_What is required_:
Collect every line of the data below that contains the string "dimensions", and list those lines.

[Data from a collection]

=-=-=

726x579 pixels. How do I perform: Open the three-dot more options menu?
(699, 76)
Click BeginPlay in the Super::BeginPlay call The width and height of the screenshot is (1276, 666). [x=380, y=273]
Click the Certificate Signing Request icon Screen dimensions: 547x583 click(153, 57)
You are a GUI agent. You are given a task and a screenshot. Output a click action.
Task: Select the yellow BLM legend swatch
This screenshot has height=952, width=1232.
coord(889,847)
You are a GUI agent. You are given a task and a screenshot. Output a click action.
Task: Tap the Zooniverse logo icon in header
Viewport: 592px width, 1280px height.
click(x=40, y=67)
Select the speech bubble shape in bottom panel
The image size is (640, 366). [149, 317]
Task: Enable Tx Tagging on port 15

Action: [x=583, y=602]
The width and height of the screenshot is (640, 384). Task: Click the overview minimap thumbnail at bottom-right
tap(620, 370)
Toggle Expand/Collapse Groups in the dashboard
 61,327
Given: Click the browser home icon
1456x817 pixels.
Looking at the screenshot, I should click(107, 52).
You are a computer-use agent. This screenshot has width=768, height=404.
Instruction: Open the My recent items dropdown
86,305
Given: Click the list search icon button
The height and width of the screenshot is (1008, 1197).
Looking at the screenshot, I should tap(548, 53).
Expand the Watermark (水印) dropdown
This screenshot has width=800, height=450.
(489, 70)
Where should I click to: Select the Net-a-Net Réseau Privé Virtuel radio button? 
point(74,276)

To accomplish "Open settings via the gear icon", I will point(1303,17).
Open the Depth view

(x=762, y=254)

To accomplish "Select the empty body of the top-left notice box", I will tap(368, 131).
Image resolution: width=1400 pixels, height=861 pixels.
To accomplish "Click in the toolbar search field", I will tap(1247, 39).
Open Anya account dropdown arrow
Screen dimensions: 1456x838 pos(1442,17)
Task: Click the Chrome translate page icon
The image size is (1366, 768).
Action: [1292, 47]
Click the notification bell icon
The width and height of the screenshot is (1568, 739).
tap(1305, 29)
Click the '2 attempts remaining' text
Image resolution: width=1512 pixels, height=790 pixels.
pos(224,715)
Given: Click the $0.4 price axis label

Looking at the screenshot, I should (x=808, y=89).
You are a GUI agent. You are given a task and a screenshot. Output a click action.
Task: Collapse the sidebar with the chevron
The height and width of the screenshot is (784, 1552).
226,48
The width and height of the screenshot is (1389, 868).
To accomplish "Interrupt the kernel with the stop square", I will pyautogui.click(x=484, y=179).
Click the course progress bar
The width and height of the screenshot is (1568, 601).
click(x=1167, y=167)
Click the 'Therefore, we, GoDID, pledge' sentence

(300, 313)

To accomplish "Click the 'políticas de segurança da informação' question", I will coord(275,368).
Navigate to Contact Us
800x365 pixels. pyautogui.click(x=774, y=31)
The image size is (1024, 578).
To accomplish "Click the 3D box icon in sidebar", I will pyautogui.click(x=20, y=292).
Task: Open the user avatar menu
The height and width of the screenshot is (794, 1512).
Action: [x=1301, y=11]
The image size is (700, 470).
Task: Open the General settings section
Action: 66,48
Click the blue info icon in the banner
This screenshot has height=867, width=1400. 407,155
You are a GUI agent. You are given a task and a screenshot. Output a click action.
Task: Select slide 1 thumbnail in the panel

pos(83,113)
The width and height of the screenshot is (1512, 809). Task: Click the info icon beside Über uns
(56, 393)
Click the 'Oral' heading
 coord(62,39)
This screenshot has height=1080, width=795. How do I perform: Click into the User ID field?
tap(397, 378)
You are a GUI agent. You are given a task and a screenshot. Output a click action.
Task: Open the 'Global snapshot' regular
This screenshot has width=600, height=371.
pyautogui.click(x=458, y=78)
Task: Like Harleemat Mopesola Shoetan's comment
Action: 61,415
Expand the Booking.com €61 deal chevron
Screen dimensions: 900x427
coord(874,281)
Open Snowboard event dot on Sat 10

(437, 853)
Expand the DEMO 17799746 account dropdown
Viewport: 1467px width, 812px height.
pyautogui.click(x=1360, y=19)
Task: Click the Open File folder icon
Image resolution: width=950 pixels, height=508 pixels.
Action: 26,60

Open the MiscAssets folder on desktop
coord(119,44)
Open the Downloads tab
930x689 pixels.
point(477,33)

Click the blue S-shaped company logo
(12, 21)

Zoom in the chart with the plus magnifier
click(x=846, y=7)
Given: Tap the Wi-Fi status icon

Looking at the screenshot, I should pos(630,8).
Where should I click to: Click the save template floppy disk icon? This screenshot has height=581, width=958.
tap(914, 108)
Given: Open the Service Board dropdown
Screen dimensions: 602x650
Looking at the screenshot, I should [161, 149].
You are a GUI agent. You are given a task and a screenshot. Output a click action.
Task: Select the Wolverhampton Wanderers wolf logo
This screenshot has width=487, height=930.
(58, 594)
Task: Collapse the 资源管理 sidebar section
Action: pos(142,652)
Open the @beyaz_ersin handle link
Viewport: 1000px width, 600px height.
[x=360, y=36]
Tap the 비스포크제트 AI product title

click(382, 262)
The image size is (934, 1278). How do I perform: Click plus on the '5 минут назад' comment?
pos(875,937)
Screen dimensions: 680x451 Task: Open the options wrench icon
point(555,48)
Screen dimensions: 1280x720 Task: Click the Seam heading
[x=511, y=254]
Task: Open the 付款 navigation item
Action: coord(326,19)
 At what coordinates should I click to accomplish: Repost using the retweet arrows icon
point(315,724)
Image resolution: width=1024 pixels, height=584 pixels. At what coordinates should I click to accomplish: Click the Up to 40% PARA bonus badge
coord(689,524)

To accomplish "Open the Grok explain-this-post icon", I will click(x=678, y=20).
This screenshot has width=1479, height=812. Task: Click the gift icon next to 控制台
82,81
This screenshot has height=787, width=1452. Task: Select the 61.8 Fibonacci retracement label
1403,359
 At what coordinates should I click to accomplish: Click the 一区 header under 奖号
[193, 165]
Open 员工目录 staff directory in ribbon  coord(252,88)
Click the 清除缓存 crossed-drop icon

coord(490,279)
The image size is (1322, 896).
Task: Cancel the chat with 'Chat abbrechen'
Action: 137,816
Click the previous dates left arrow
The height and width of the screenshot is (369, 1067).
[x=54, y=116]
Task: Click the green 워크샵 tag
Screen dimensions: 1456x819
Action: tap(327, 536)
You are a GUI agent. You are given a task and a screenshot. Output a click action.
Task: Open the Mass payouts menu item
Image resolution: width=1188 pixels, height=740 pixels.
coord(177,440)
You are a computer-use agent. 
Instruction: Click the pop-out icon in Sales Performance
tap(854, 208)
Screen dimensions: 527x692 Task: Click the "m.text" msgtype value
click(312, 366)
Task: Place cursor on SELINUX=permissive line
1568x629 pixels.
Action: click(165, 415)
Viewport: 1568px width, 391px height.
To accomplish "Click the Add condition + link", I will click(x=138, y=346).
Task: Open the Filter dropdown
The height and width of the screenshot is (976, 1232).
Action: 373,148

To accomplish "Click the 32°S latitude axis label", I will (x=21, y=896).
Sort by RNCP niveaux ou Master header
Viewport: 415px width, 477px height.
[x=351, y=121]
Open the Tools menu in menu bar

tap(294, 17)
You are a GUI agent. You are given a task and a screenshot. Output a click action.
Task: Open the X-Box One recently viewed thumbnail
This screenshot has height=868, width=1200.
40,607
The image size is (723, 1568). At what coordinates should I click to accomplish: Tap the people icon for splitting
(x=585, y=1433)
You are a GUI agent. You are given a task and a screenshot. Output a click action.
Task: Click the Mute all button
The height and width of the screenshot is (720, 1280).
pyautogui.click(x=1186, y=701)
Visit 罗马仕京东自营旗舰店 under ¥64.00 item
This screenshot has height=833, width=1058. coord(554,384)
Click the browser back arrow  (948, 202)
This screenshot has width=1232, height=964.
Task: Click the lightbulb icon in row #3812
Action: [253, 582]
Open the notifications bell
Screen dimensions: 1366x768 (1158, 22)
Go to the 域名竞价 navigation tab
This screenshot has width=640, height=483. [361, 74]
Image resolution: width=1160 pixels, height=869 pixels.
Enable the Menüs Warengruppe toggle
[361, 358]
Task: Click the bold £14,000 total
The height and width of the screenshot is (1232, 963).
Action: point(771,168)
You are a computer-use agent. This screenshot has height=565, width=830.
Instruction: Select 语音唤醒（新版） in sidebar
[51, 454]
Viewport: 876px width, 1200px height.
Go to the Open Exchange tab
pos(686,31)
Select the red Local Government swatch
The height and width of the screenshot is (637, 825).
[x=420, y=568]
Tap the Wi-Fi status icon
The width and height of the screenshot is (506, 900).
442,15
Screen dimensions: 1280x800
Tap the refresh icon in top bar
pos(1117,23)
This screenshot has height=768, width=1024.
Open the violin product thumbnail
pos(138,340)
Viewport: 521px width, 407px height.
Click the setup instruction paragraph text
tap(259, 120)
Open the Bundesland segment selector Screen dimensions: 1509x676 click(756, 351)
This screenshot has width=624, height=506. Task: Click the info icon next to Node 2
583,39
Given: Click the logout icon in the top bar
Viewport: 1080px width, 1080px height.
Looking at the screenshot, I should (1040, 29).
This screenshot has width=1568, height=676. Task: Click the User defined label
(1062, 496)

=-=-=

_Worked answer_:
Click the Certificate Signing Request icon Screen dimensions: 547x583 click(153, 57)
Screen dimensions: 1456x838 pos(1442,17)
Screen dimensions: 900x427
Screen dimensions: 602x650
Screen dimensions: 680x451 Task: Open the options wrench icon
Screen dimensions: 1280x720 Task: Click the Seam heading
Screen dimensions: 1456x819
Screen dimensions: 527x692 Task: Click the "m.text" msgtype value
Screen dimensions: 1366x768 (1158, 22)
Screen dimensions: 1280x800
Open the Bundesland segment selector Screen dimensions: 1509x676 click(756, 351)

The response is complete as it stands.